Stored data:

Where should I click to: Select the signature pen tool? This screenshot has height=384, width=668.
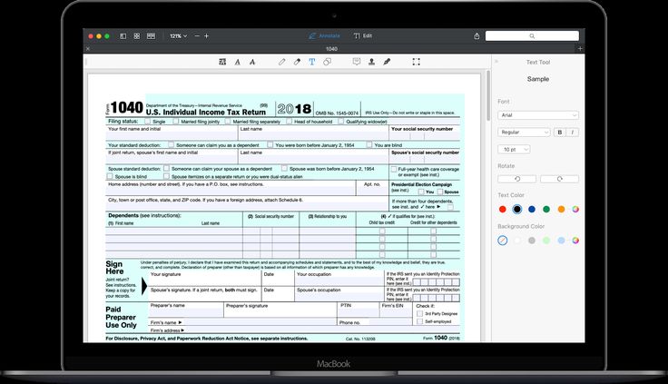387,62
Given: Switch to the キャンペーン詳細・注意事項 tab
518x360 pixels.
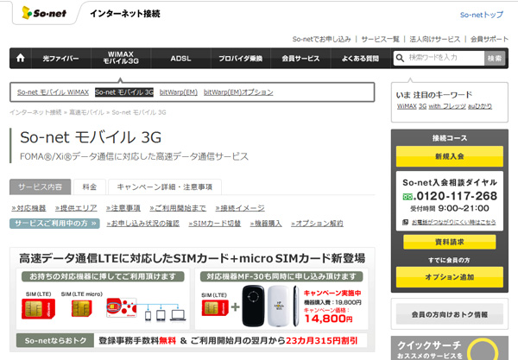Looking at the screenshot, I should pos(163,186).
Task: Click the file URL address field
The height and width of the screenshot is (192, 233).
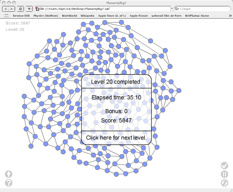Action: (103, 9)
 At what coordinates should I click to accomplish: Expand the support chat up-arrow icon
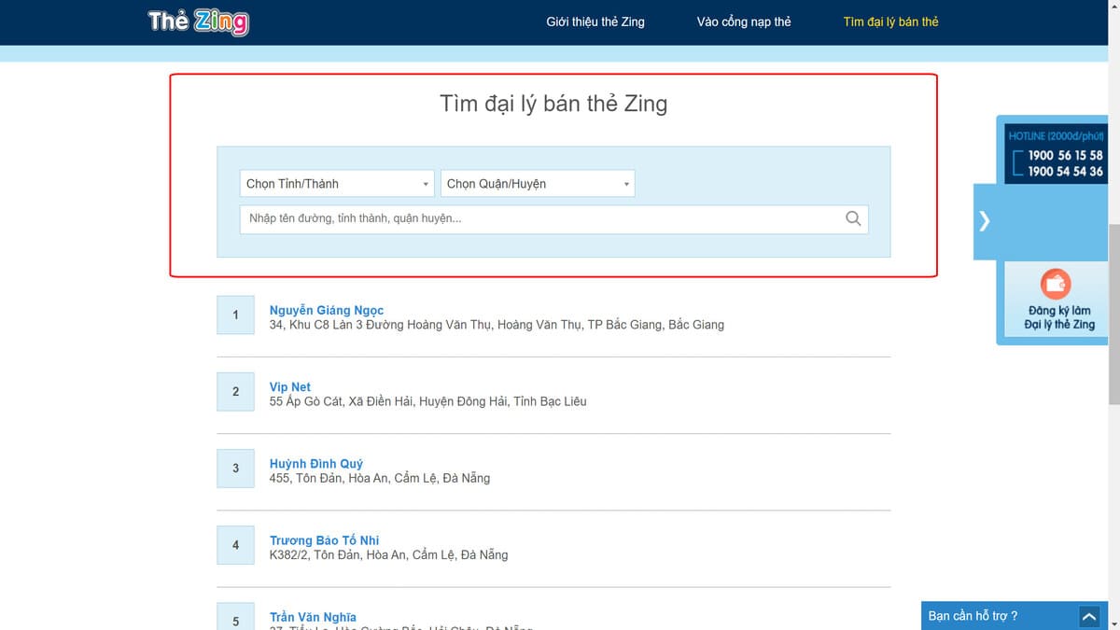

--

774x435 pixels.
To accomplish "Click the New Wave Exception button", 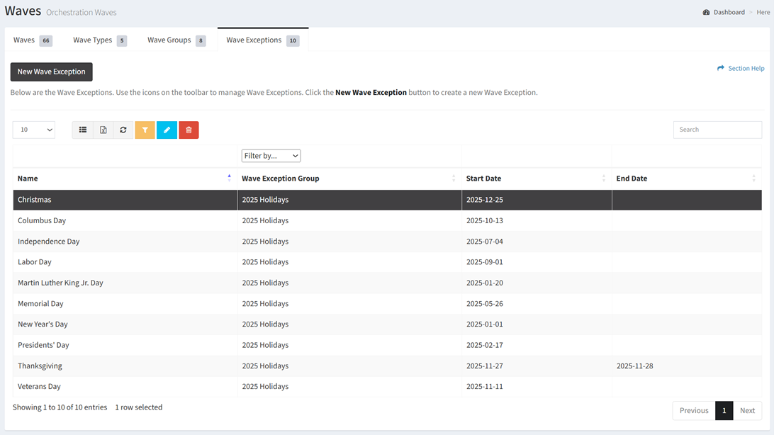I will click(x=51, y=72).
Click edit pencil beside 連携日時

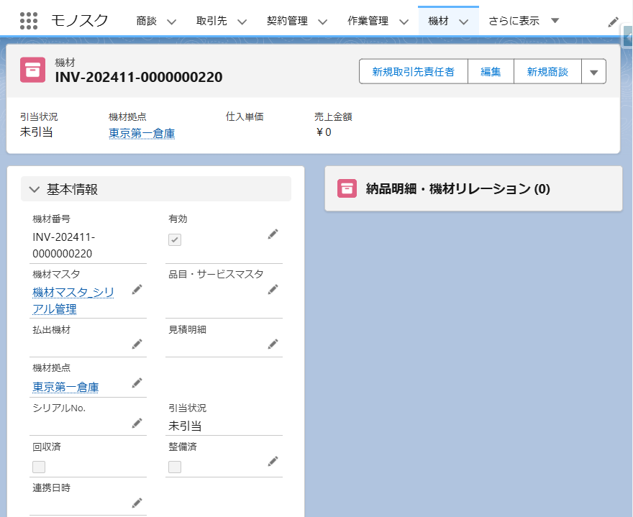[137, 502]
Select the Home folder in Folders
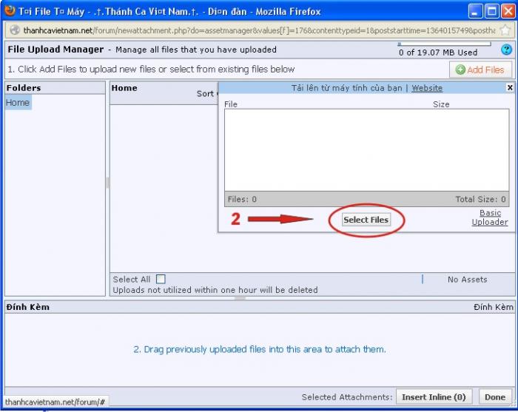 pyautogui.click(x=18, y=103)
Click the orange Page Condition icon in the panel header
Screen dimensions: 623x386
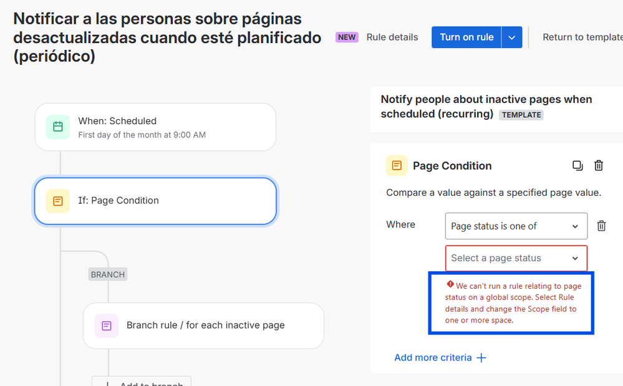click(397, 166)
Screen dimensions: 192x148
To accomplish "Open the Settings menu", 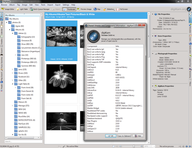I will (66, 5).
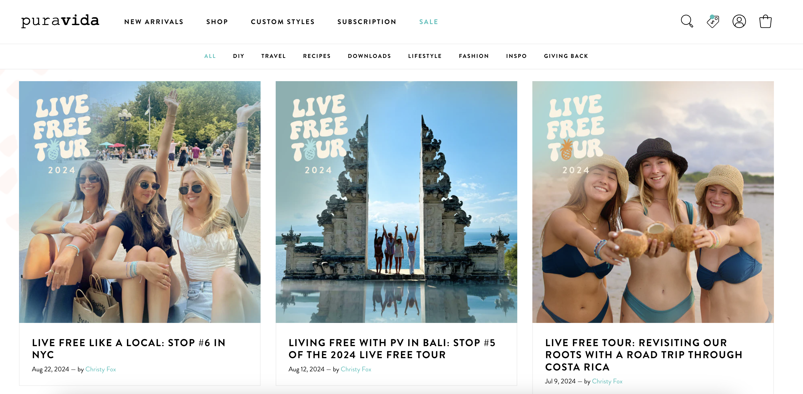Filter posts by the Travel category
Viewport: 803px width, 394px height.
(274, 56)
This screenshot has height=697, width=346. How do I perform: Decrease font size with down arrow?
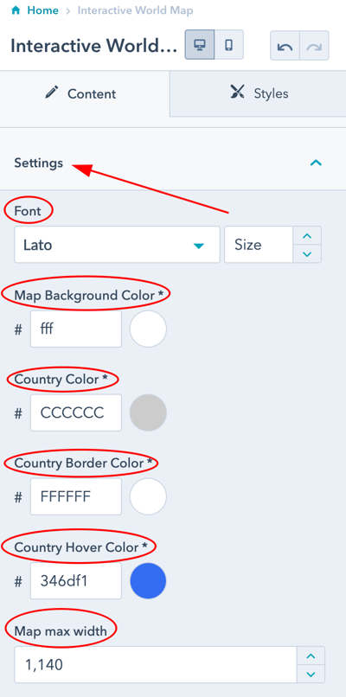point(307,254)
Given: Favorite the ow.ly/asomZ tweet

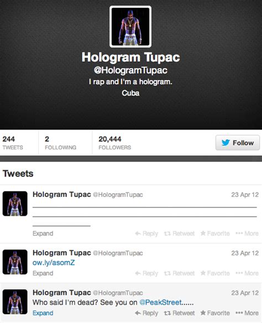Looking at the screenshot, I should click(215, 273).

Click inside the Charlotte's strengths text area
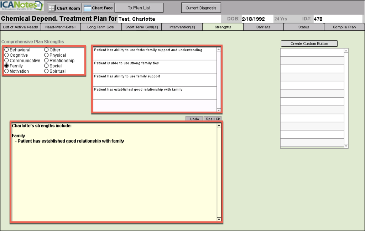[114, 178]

• _Task prompt_: Scan the entries above. Copy each line that has the string "icon".

• _Answer below_:
 At what coordinates should I click to accomplish: Expand the support chat up-arrow icon
Click the orange Page Condition icon in the panel header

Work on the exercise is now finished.